I started writing some code to simulate that, but didn't finish.
having an interesting discussion with Mitch and others on news:comp.arch about if my idea works or not, feel free to check it out if your interested
Created attachment 33 [details]
archive of conversation on comp.arch
archive.org doesn't seem to currently archive usenet and doesn't work with google groups so I downloaded the messages for the Libre-SOC branch prediction thread which also includes the discussion about my idea for a way to make a speculative processor immune to spectre-style bugs
According to the Spectre paper here: https://spectreattack.com/spectre.pdf
there are multiple Spectre style vulnerabilities. I will focus here on Spectre variant 1 from the paper.
The solution I present below comes from the Solutions section of the paper in "Mitigation Options".
Variant 1 of the attack can be prevented by having commit buffers from L2 or memory to L1 during speculative execution, and by having a commit buffer from reg to L1.
Its all about making sure that cache is reverted during L1 so that you can cache flushes cannot leak sensitive information.
Oh, and cache flushes should be disallowed during speculative execution.

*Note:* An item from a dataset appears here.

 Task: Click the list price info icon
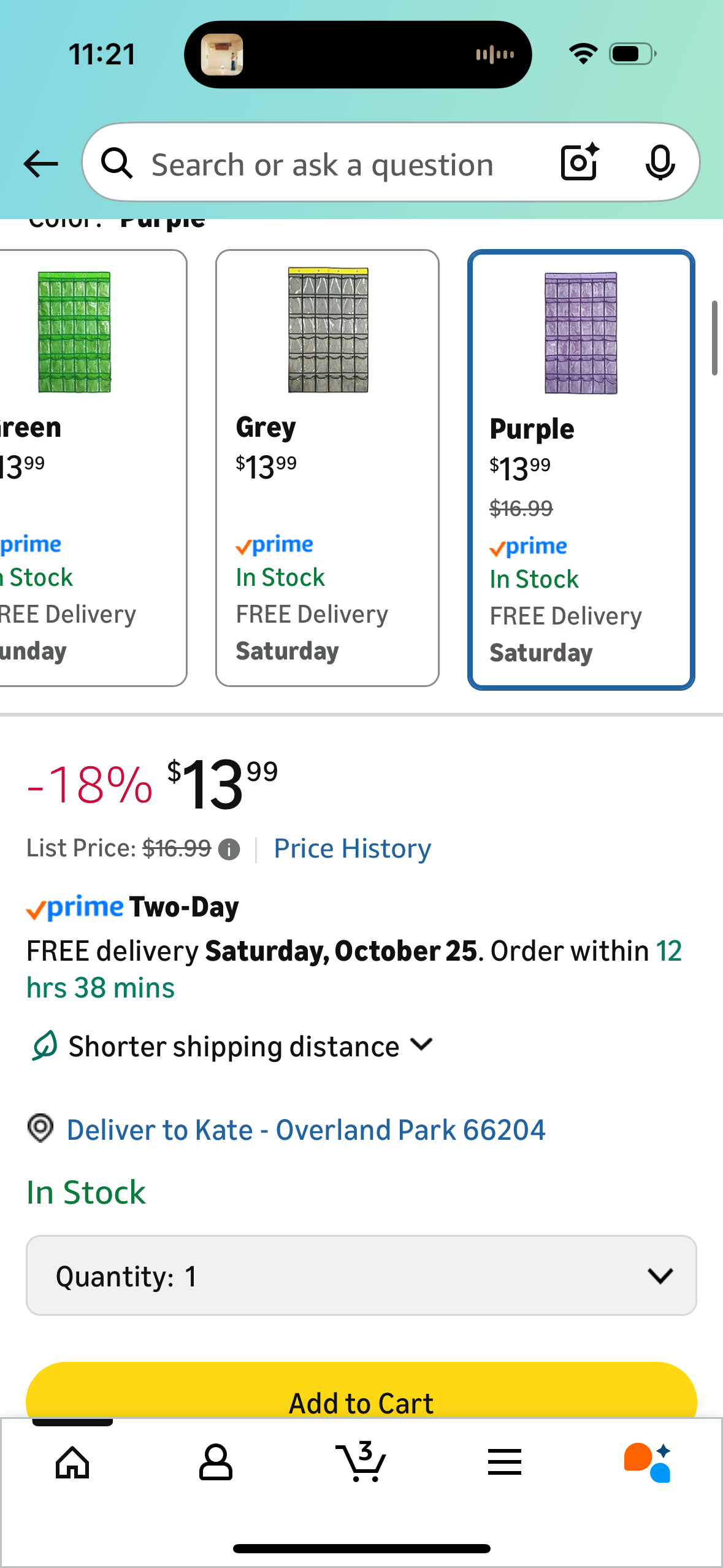point(229,850)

The timing concept you describe
(In reply to Yehowshua from comment #3)
> Its all about making sure that cache is reverted during L1 so that you can
> cache flushes cannot leak sensitive information.

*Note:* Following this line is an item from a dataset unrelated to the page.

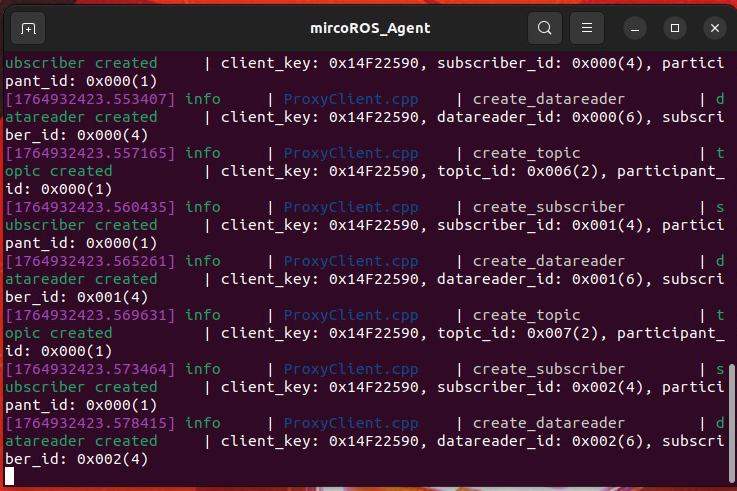Click the terminal scrollbar thumb
The width and height of the screenshot is (737, 491).
coord(731,423)
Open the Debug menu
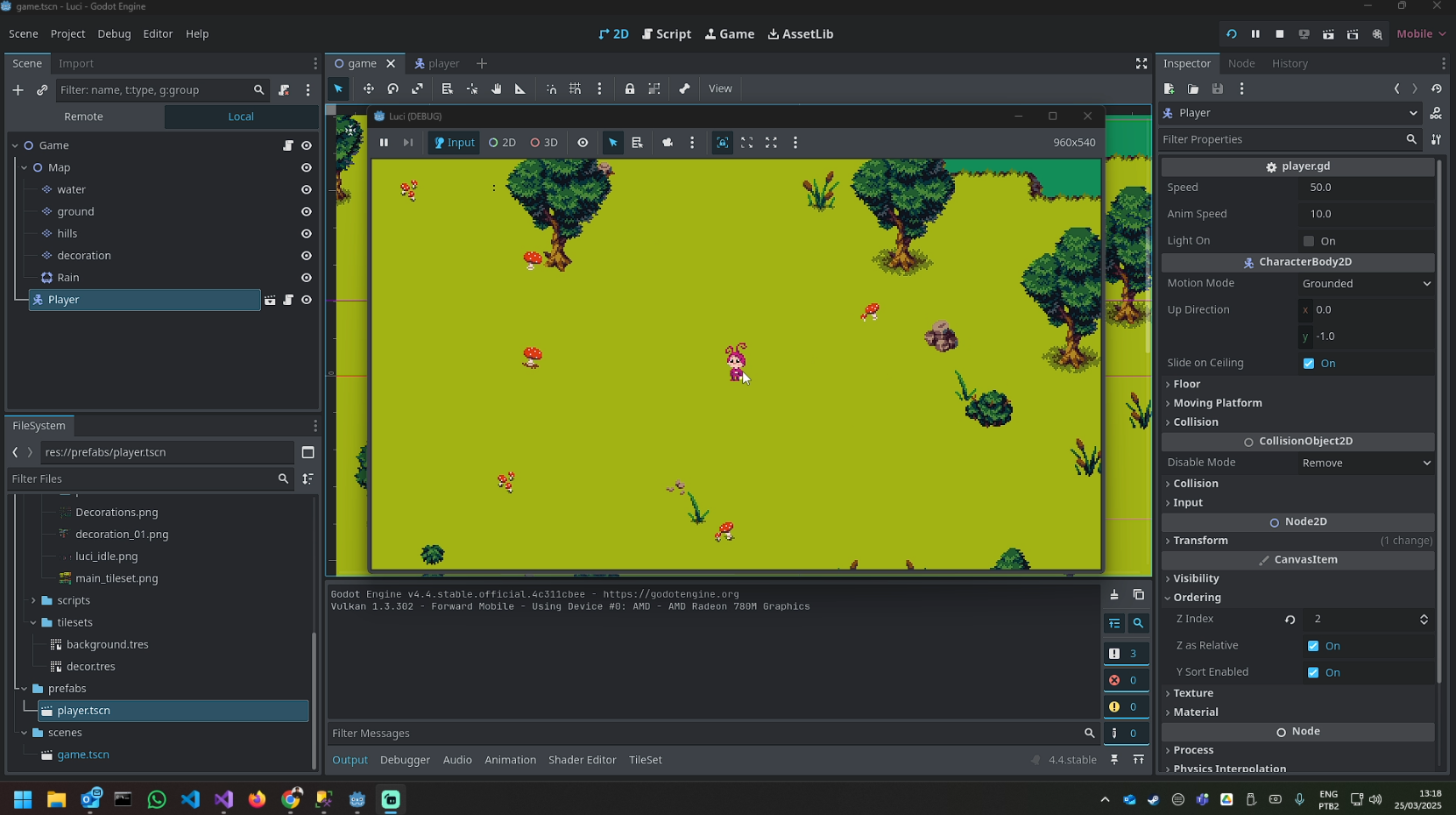Viewport: 1456px width, 815px height. 114,34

so basically this extends the Dependency Matrix "Shadow" concept actually
right down into the Caches.
(if a Shadow exists it is because there is some "damage" that could occur due
On Mon, May 18, 2020 at 8:25 PM Yehowshua <email@example.com> wrote:
> > so basically this extends the Dependency Matrix "Shadow" concept actually
> > right down into the Caches.
> Exactly - keep in mind that this is only for variant 1.

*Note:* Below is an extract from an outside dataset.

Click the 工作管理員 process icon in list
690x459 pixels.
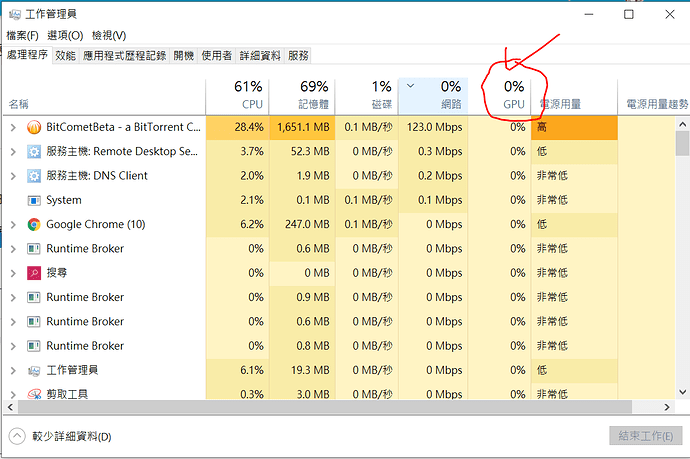point(33,370)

there may still be some impact. reduction in TLB entry availability
may cause timing alterations.
the L0 Cache/Buffer *might* actually be the accidentally-already-designed
place where speculation stops. i stress "might".
> I’ll read up on the other variants later.
> Why do CPUs have to be so complicated...
actually, you know what? collating all "shadow" signals right down into
the L0CacheBuffer might be a really good way to ensure that there is time
for the L0CacheBuffer to "collate" (merge) multiple requests.
right now, as it stands, each request that comes in, if sent immediately
on an elstrided sequence, could be followed up by another request that
*could* have been merged with the 1st into the exact same cache-line...
if only the 1st had been delayed for just one cycle.
if there is a good reason to delay them, this actually could be beneficial.